Give each line of the listing below as a row in a Markdown table, skipping blank lines. Use two columns: "n" for the row number and "Line" for the line.

start Records for the exercise

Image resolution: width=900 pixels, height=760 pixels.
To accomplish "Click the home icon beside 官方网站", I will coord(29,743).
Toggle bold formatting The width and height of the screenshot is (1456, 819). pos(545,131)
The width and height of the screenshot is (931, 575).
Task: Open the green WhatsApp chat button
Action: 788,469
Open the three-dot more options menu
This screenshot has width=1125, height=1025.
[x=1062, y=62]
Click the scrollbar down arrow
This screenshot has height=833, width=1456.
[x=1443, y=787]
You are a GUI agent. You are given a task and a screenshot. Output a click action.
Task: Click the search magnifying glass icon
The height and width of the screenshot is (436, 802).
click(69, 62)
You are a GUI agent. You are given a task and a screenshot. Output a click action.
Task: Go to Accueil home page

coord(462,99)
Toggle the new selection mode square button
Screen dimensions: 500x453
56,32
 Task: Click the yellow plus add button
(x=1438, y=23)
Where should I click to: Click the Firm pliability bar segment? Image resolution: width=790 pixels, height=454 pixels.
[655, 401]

end Records for the exercise

_Final answer_
| n | Line |
|---|---|
| 1 | Image resolution: width=900 pixels, height=760 pixels. |
| 2 | To accomplish "Click the home icon beside 官方网站", I will coord(29,743). |
| 3 | Toggle bold formatting The width and height of the screenshot is (1456, 819). pos(545,131) |
| 4 | The width and height of the screenshot is (931, 575). |
| 5 | Task: Open the green WhatsApp chat button |
| 6 | Action: 788,469 |
| 7 | Open the three-dot more options menu |
| 8 | This screenshot has width=1125, height=1025. |
| 9 | [x=1062, y=62] |
| 10 | Click the scrollbar down arrow |
| 11 | This screenshot has height=833, width=1456. |
| 12 | [x=1443, y=787] |
| 13 | You are a GUI agent. You are given a task and a screenshot. Output a click action. |
| 14 | Task: Click the search magnifying glass icon |
| 15 | The height and width of the screenshot is (436, 802). |
| 16 | click(69, 62) |
| 17 | You are a GUI agent. You are given a task and a screenshot. Output a click action. |
| 18 | Task: Go to Accueil home page |
| 19 | coord(462,99) |
| 20 | Toggle the new selection mode square button |
| 21 | Screen dimensions: 500x453 |
| 22 | 56,32 |
| 23 |  Task: Click the yellow plus add button |
| 24 | (x=1438, y=23) |
| 25 | Where should I click to: Click the Firm pliability bar segment? Image resolution: width=790 pixels, height=454 pixels. |
| 26 | [655, 401] |